● **WORK TASK**
Reproduce word for word the stretch of rows from the line containing "Identify the location of extract-map-box: 1." through the last line of the rows.

● **DATA TO USE**
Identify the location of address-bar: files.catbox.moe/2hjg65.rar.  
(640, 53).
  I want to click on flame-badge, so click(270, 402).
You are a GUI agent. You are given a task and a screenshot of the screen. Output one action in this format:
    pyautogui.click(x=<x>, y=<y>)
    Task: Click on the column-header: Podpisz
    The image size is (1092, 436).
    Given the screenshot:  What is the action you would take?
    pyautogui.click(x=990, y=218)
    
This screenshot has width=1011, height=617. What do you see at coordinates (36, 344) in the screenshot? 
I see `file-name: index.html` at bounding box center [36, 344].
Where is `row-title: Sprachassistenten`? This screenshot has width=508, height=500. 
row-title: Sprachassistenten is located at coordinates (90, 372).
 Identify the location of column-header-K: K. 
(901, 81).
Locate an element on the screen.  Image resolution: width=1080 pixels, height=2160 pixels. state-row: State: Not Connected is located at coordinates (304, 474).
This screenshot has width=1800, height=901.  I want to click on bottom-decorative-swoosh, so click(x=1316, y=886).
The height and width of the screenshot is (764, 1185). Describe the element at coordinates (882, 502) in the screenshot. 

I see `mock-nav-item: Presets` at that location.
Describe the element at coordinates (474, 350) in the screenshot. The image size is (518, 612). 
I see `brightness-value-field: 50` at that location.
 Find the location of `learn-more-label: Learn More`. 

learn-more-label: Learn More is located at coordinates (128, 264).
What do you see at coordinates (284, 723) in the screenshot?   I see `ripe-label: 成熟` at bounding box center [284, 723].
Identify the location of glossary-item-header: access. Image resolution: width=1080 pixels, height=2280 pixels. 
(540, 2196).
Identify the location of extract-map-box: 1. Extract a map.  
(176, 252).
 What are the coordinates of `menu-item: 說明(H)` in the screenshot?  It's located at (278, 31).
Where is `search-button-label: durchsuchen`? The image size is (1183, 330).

● **SOLUTION TO THE PROBLEM**
Identify the location of extract-map-box: 1. Extract a map.  
(176, 252).
 What are the coordinates of `menu-item: 說明(H)` in the screenshot?  It's located at (278, 31).
Where is `search-button-label: durchsuchen`? The image size is (1183, 330).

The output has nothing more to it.